▶ Exercise objective
After finding the line that contains "The height and", reproduce it and each line below it through the end of the listing, exactly, with nothing added.

▶ Dataset records
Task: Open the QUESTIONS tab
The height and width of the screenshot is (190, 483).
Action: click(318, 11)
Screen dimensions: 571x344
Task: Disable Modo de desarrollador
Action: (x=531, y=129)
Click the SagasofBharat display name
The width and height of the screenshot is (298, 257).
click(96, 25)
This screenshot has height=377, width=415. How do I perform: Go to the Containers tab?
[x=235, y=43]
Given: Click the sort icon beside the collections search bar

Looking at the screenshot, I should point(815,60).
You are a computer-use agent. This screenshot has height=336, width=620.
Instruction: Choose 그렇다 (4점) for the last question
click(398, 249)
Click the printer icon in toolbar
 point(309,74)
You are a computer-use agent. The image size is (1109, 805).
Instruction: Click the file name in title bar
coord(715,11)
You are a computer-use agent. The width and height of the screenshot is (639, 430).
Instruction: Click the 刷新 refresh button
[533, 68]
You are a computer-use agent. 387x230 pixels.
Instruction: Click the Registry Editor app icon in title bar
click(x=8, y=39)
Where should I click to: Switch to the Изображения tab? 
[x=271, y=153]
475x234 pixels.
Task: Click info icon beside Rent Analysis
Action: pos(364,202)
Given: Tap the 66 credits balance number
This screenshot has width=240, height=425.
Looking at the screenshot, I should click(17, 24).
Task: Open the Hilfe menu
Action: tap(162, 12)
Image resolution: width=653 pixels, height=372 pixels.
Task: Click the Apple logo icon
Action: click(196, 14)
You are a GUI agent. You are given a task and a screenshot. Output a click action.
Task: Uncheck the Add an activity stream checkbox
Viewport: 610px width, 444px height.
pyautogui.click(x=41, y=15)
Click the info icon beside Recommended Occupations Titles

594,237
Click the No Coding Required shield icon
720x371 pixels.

▶ Exercise result
The height and width of the screenshot is (190, 483).
Action: click(318, 11)
Screen dimensions: 571x344
Task: Disable Modo de desarrollador
Action: (x=531, y=129)
Click the SagasofBharat display name
The width and height of the screenshot is (298, 257).
click(96, 25)
This screenshot has height=377, width=415. How do I perform: Go to the Containers tab?
[x=235, y=43]
Given: Click the sort icon beside the collections search bar

Looking at the screenshot, I should point(815,60).
You are a computer-use agent. This screenshot has height=336, width=620.
Instruction: Choose 그렇다 (4점) for the last question
click(398, 249)
Click the printer icon in toolbar
 point(309,74)
You are a computer-use agent. The image size is (1109, 805).
Instruction: Click the file name in title bar
coord(715,11)
You are a computer-use agent. The width and height of the screenshot is (639, 430).
Instruction: Click the 刷新 refresh button
[533, 68]
You are a computer-use agent. 387x230 pixels.
Instruction: Click the Registry Editor app icon in title bar
click(x=8, y=39)
Where should I click to: Switch to the Изображения tab? 
[x=271, y=153]
475x234 pixels.
Task: Click info icon beside Rent Analysis
Action: pos(364,202)
Given: Tap the 66 credits balance number
This screenshot has width=240, height=425.
Looking at the screenshot, I should click(17, 24).
Task: Open the Hilfe menu
Action: tap(162, 12)
Image resolution: width=653 pixels, height=372 pixels.
Task: Click the Apple logo icon
Action: click(196, 14)
You are a GUI agent. You are given a task and a screenshot. Output a click action.
Task: Uncheck the Add an activity stream checkbox
Viewport: 610px width, 444px height.
pyautogui.click(x=41, y=15)
Click the info icon beside Recommended Occupations Titles

594,237
Click the No Coding Required shield icon
720x371 pixels.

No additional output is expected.